*Written request*. Copy the review from "In the beginning, from" to "for contemporary values.", substituting "foxtrot" for "Charleston" wherever it occurs.

TO THE SHAKESPEARE & COMPANY PRODUCTION of “As You Like It” director Tony Simotes adds his own ornaments: a mixture of brilliantly staged bits and over-the-top bits. Over-the-top suggests a lack of trust in Will’s wit, wisdom, etc. To Shakespeare’s ornaments, he also adds an actors-on-uppers physicality and “a concept.”

In the beginning, from Sandra Goldmark’s beautiful blue-gray stage with mottled blue-gray curtain, blue-gray miniature Eiffel Tower and miniature Paris buildings, one gathers (and Tony tells us in the program) that the play will be set in Paris just after the First World War.

The company starts with a lively, if conventional musical-comedy Charleston, danced by all to the period-appropriate “It’s a Sin to Tell a Lie.” However, it is a welcome jolt when the scene leaves the Charleston and Orlando begins speaking the words of Shakespeare. The extraneousness of “the concept” is immediately apparent. It adds nothing. It is arbitrary, irrelevant or distracting from then on. When you are in possession of actors like those at S & C, it is probably unnecessary to struggle for novelty — or to be fashionable, hip, or a propagandist for contemporary values.

For example, I’ll wager that most of Jaques’ character was obscured because the audience was busy thinking, “Is this a man or a woman?” “Is there some dimension to the play I am supposed to grasp by means of this woman-man?” Meanwhile Shakespeare’s words are streaming through undigested. The novelty is pasted on to Jaques. It shouts something about human sexuality that Shakespeare, in the rest of the play, quietly, subtly unfolds.

Fortunately, Shakespeare and Company brings along its collection of extraordinary actors. They can make almost everything work. Merritt Janson as Rosalind and Kelly Curran as Celia are to be cherished, fêted, and smothered with gratitude. For a while I thought I might like to see the casting reversed. Usually, it is pleasant to momentarily forget Rosalind/Ganymede’s real gender and believe her as a young man, which one can’t do with Janson. Her feisty, intense femininity is never quite covered no matter what pants she wears. But during the evening one comes to love it. Her imaginative delivery of every double meaning, passionate confession, and bit of worldly wisdom is stunningly true and original. Likewise one falls under the spell of Curran’s warm, sweetly grounded and beautiful Celia, who is just as real and alive in her long spans of listening as she is when she speaks.

As Rosalind’s beloved, there is Tony Roach, who brings a fresh individuality and charm to the rather dull role of Orlando.

*Dataset content*.
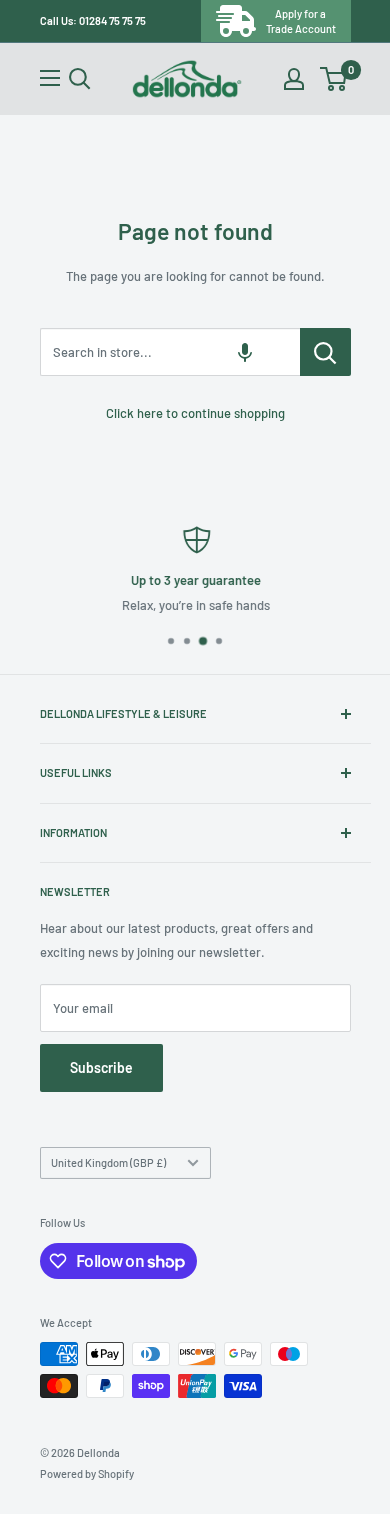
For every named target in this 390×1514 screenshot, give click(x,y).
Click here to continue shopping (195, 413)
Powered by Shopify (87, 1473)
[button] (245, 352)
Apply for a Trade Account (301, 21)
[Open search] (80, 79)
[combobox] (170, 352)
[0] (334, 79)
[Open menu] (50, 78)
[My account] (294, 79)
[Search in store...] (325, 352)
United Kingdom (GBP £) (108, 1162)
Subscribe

*Correct response*.
In the beginning, from Sandra Goldmark’s beautiful blue-gray stage with mottled blue-gray curtain, blue-gray miniature Eiffel Tower and miniature Paris buildings, one gathers (and Tony tells us in the program) that the play will be set in Paris just after the First World War.

The company starts with a lively, if conventional musical-comedy foxtrot, danced by all to the period-appropriate “It’s a Sin to Tell a Lie.” However, it is a welcome jolt when the scene leaves the foxtrot and Orlando begins speaking the words of Shakespeare. The extraneousness of “the concept” is immediately apparent. It adds nothing. It is arbitrary, irrelevant or distracting from then on. When you are in possession of actors like those at S & C, it is probably unnecessary to struggle for novelty — or to be fashionable, hip, or a propagandist for contemporary values.